━━━━━ Records provided ━━━━━
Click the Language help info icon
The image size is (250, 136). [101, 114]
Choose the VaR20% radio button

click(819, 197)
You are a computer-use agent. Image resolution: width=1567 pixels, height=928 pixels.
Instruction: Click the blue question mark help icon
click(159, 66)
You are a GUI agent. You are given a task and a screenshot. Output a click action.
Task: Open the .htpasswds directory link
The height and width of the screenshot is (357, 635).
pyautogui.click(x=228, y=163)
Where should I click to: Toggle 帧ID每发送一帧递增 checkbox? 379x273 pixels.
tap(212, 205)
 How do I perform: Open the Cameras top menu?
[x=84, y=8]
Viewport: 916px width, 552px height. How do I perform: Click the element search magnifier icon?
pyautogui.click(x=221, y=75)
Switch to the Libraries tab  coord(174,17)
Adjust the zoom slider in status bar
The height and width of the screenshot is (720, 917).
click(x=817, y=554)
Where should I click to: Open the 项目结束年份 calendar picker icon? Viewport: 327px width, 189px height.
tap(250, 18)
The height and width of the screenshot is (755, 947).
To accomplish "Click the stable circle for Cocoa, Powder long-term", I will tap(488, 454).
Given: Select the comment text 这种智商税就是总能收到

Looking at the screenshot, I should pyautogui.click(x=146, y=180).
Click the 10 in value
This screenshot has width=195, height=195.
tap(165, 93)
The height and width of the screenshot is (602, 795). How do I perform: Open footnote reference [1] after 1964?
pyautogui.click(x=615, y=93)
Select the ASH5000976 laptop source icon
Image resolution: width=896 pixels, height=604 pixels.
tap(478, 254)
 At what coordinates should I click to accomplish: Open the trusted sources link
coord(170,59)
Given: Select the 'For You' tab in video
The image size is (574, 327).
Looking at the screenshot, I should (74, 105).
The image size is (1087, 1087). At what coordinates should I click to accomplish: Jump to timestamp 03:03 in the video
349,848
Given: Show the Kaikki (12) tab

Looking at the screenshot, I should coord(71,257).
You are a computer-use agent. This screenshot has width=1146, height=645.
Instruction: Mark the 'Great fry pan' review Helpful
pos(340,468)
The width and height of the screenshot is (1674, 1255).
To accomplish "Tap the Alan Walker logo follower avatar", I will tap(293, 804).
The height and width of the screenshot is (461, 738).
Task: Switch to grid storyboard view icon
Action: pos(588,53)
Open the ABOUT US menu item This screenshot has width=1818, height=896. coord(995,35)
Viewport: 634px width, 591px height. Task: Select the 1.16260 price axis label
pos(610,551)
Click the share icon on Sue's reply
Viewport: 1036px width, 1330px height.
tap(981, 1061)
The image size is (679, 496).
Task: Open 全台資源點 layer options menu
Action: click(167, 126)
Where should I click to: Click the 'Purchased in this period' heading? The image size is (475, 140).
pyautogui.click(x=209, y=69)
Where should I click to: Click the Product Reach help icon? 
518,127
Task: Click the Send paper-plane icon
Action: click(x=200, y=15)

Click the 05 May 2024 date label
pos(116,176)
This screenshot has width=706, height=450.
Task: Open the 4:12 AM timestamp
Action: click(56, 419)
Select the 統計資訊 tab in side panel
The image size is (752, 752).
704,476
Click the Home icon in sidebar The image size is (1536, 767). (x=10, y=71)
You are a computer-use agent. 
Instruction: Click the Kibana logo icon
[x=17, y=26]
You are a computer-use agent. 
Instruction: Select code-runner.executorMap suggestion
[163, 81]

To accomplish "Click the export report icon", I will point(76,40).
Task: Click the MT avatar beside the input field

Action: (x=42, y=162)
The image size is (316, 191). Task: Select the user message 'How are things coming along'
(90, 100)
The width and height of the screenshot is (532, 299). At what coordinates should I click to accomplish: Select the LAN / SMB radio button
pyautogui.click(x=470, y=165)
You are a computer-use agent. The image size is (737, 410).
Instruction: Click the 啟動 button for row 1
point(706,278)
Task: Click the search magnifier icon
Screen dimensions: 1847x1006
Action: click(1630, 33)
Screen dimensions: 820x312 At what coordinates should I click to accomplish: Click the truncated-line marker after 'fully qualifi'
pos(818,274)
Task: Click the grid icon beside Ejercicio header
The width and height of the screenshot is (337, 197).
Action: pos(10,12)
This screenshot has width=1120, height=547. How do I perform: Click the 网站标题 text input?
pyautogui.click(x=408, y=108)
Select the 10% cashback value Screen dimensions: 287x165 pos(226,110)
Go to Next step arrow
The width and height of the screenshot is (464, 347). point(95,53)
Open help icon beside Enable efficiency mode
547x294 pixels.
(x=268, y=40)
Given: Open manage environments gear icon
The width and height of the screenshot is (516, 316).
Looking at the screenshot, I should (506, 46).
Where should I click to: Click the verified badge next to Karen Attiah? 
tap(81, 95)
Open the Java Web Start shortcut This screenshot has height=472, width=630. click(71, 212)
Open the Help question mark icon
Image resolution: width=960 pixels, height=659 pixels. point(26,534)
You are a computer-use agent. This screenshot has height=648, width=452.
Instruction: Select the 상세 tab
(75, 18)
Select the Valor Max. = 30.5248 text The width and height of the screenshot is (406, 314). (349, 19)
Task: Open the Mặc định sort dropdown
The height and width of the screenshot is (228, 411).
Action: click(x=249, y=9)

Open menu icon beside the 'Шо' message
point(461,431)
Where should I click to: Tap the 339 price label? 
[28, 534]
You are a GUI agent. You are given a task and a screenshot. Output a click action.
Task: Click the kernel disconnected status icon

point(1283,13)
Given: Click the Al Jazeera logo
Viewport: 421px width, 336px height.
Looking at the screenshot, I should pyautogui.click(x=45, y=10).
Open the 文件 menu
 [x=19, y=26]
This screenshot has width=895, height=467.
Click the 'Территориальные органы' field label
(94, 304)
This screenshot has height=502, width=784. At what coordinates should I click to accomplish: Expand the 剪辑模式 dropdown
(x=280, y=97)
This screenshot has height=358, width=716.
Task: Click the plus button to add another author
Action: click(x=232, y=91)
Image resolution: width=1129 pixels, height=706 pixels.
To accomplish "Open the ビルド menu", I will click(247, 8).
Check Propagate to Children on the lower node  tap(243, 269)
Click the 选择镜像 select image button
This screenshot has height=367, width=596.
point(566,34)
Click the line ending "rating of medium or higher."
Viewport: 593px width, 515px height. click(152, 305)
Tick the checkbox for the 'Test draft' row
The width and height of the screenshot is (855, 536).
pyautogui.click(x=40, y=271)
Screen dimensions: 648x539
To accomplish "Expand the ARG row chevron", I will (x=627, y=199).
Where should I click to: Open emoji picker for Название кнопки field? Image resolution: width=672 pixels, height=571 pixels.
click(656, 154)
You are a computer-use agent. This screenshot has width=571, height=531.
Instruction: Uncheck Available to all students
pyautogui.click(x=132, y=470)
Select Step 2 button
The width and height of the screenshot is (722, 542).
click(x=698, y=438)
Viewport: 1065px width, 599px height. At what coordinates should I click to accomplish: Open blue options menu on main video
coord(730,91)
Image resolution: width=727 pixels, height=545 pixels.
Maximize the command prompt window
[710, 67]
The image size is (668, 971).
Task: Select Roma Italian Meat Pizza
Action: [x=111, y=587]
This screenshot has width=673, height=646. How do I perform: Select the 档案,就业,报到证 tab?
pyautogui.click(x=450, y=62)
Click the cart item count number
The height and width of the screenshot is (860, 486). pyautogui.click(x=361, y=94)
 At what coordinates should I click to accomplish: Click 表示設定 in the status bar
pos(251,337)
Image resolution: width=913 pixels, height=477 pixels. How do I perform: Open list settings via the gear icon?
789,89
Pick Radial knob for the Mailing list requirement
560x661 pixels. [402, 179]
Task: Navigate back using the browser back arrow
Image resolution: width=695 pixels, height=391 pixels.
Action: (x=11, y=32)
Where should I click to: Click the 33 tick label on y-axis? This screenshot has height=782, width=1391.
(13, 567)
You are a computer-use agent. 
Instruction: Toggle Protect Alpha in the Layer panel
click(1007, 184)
━━━━━
Goal → Output the lines of the listing between the line containing "This screenshot has height=502, width=784." and the line containing "pyautogui.click(x=40, y=271)", inclusive, as a Markdown table with the columns Row and Line. Number each line in Row, and leave out any blank lines.

The reply →
| Row | Line |
|---|---|
| 1 | This screenshot has height=502, width=784. At what coordinates should I click to accomplish: Expand the 剪辑模式 dropdown |
| 2 | (x=280, y=97) |
| 3 | This screenshot has height=358, width=716. |
| 4 | Task: Click the plus button to add another author |
| 5 | Action: click(x=232, y=91) |
| 6 | Image resolution: width=1129 pixels, height=706 pixels. |
| 7 | To accomplish "Open the ビルド menu", I will click(247, 8). |
| 8 | Check Propagate to Children on the lower node  tap(243, 269) |
| 9 | Click the 选择镜像 select image button |
| 10 | This screenshot has height=367, width=596. |
| 11 | point(566,34) |
| 12 | Click the line ending "rating of medium or higher." |
| 13 | Viewport: 593px width, 515px height. click(152, 305) |
| 14 | Tick the checkbox for the 'Test draft' row |
| 15 | The width and height of the screenshot is (855, 536). |
| 16 | pyautogui.click(x=40, y=271) |